Erm ... what sort of redundancy is it that can be "consequently overcome" by the intermittent malfunctioning of a SINGLE network card ?
It strikes me that a little MORE redundancy might be required here ... preferably starting with whoever it was that designed the present supposed redundancy.
A new bunch of hosts was being turned up on a client's network and nothing was routing anywhere for anyone.
Turned out to be a uniquely flawed batch of <major anonymous large vendor's> NICs that had been burned with the same MAC address and shipped together for the install.
We were the vendor of the switching and routing gear and it was nice to discover it was not our fault. Good times.
Kudos to the tech that figured out where the "flakey" NIC was located. ROTM?
Couldn't they just unplug the damned Ethernet offender, and peace is restored? If it didn't happen, then something else is amiss.
Star topology (should, at least) guarantee that, once a faulty equipment is unplugged, the network should work just fine.
Unplugging a (faulty) network card never caused me problems since I got rid of my 10-base-2 Ethernet coaxial cables, some 10-15 years ago.
I assume they are not telling the whole story.
Mine is the one with an Etherkiller® in the inner pocket.
@Luiz. Yeah. Except since it's Air Traffic Control, they're going to have to investigate, reinvestigate, and re-re-investigate what "caused" the card to go bad, probably decide how to redesign it so it won't be a problem again, then find out they spent all the cash on the above so they can't actually implement the suggested changes 8-)
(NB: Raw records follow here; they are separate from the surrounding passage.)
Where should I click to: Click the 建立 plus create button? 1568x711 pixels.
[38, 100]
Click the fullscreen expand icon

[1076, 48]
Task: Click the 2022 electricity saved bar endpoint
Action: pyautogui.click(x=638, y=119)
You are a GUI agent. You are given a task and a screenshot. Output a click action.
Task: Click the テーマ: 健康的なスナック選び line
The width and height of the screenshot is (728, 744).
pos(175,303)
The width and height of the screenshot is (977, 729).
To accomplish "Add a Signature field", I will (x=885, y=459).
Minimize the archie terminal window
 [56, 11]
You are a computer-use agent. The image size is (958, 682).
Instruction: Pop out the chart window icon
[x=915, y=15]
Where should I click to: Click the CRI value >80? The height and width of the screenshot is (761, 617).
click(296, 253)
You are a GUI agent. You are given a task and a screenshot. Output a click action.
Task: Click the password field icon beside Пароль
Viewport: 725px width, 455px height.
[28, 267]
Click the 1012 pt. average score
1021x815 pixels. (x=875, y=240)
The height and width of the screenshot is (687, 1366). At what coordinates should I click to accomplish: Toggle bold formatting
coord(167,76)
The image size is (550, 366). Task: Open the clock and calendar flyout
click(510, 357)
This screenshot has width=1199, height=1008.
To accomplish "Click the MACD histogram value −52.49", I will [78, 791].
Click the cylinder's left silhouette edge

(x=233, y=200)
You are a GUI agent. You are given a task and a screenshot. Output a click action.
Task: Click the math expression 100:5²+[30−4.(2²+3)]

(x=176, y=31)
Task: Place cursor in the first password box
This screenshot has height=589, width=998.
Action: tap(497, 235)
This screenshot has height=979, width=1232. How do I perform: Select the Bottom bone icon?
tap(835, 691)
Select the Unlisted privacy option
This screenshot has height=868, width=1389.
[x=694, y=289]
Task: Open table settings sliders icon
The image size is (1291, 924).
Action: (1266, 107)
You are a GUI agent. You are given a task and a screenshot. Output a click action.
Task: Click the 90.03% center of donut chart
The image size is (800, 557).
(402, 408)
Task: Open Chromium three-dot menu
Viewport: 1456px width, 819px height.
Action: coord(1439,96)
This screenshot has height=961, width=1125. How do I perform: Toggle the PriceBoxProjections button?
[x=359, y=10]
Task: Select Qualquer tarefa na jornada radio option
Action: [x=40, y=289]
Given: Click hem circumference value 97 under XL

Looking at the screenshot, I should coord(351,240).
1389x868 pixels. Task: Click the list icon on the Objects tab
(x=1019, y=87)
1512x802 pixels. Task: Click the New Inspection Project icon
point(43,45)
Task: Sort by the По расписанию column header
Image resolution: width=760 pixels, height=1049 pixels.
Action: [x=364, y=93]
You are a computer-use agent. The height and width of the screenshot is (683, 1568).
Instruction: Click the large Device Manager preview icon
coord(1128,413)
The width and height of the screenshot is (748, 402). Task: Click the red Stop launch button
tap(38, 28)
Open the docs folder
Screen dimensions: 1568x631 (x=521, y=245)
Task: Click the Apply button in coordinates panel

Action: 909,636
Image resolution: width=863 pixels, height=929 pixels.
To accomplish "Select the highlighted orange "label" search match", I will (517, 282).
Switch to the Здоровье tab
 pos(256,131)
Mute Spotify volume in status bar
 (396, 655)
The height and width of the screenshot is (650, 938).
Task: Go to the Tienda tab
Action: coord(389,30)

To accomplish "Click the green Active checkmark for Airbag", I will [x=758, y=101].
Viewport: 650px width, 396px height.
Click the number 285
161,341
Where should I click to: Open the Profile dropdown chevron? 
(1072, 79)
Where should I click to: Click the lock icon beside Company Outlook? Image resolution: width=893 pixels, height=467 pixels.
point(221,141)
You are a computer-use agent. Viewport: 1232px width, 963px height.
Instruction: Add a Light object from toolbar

And, I don't think it was the Air Traffic Control, but I remember reading just a year or two ago about ANOTHER airport that was knocked offline by a faulty NIC -- I think it was the flight scheduling? OK, based on the article, it was because of the security theatre systems breaking down.. Oh, here's a link courtesy of google: "Because of one faulty NIC, 17,000 stranded at LAX" (from August 2007): http://www.boingboing.net/2007/08/15/because-of-one-fault.html
I once had a NIC go bad and take a whole network down. It was on a switch but that didn't isolate it. All the other computer's went off the network and nothing worked unless I shut everything down and powered back up. I had to power each computer off and check each one out until I found the problem. It was also intermittent at first.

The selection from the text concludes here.